**What is expected**. Only the lines running from the line with "You are a GUI" to the end of the listing below should be copied, exactly, without pictures.

**Recorded data**.
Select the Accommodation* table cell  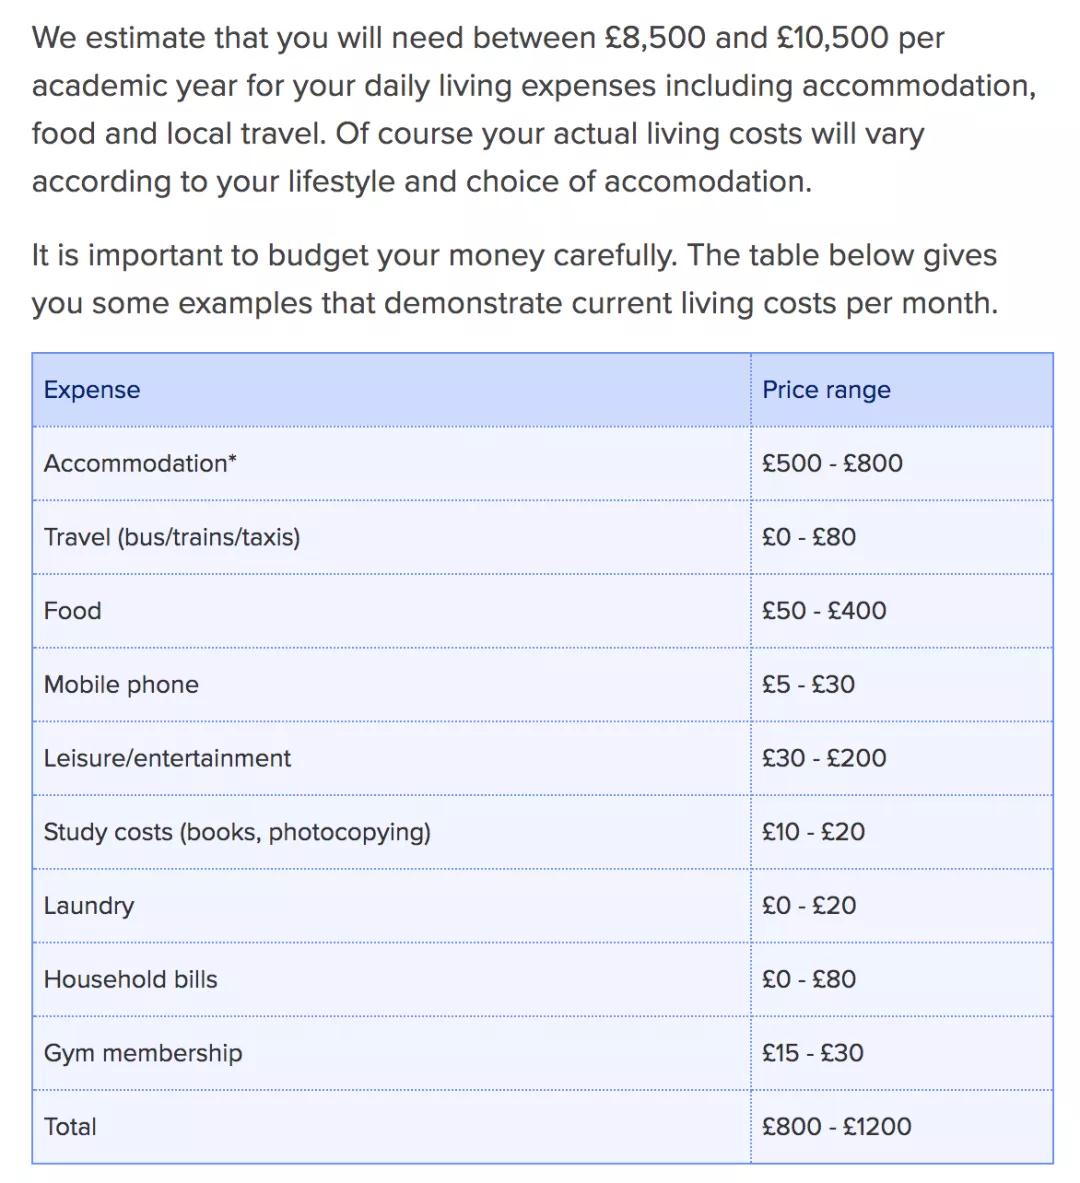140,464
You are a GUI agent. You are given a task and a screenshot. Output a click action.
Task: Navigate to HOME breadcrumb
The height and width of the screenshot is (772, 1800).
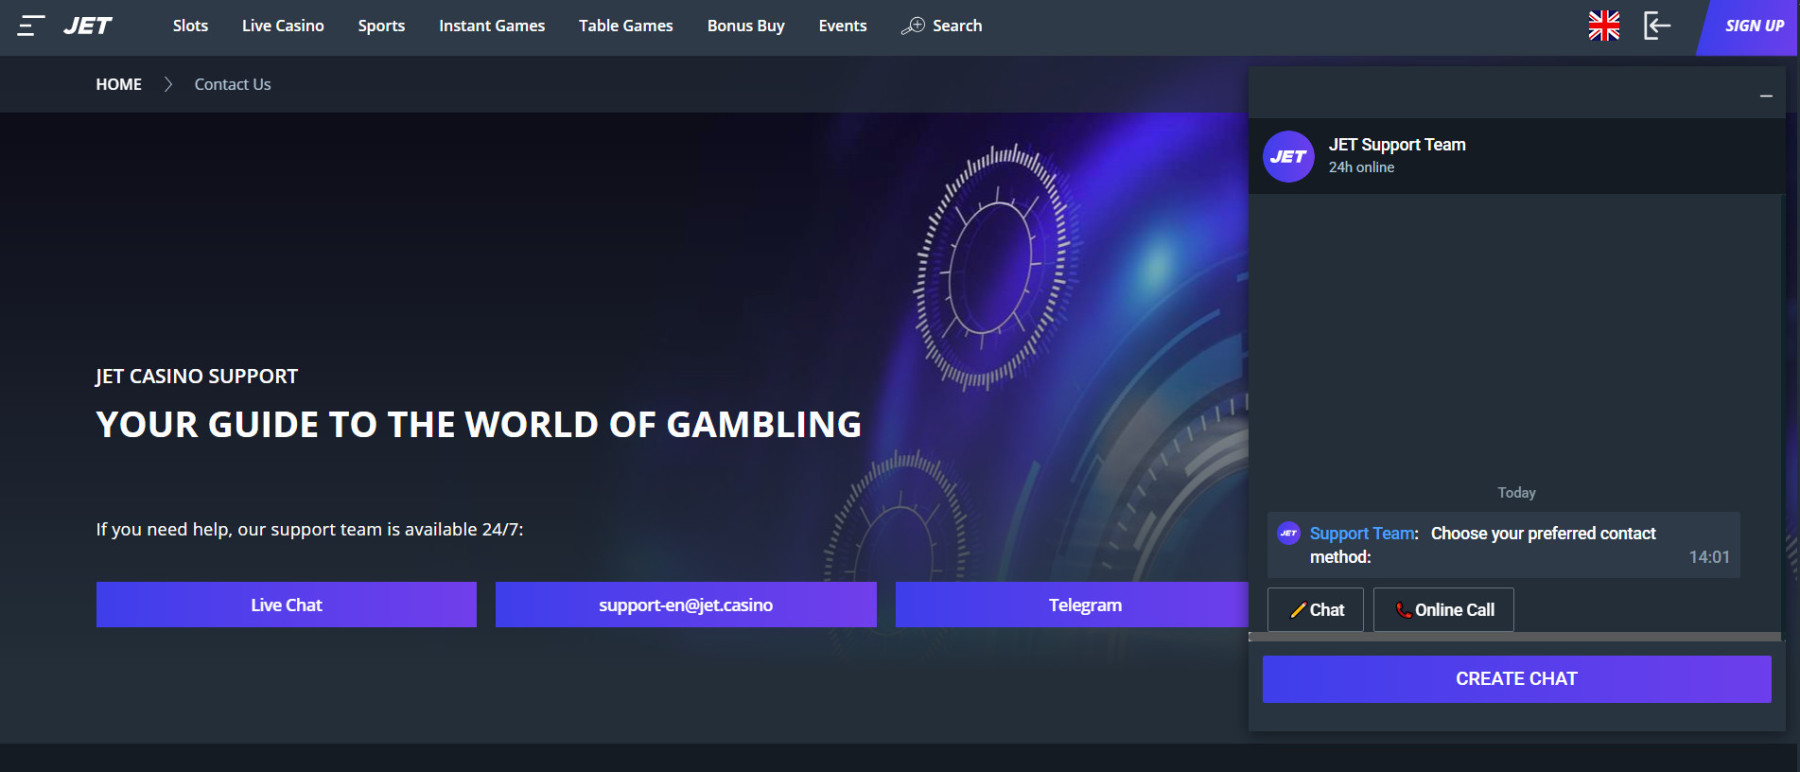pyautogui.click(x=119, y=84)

**Expected answer**.
You are a GUI agent. You are given a task and a screenshot. Output a click action.
Task: Navigate to HOME breadcrumb
The height and width of the screenshot is (772, 1800).
pyautogui.click(x=119, y=84)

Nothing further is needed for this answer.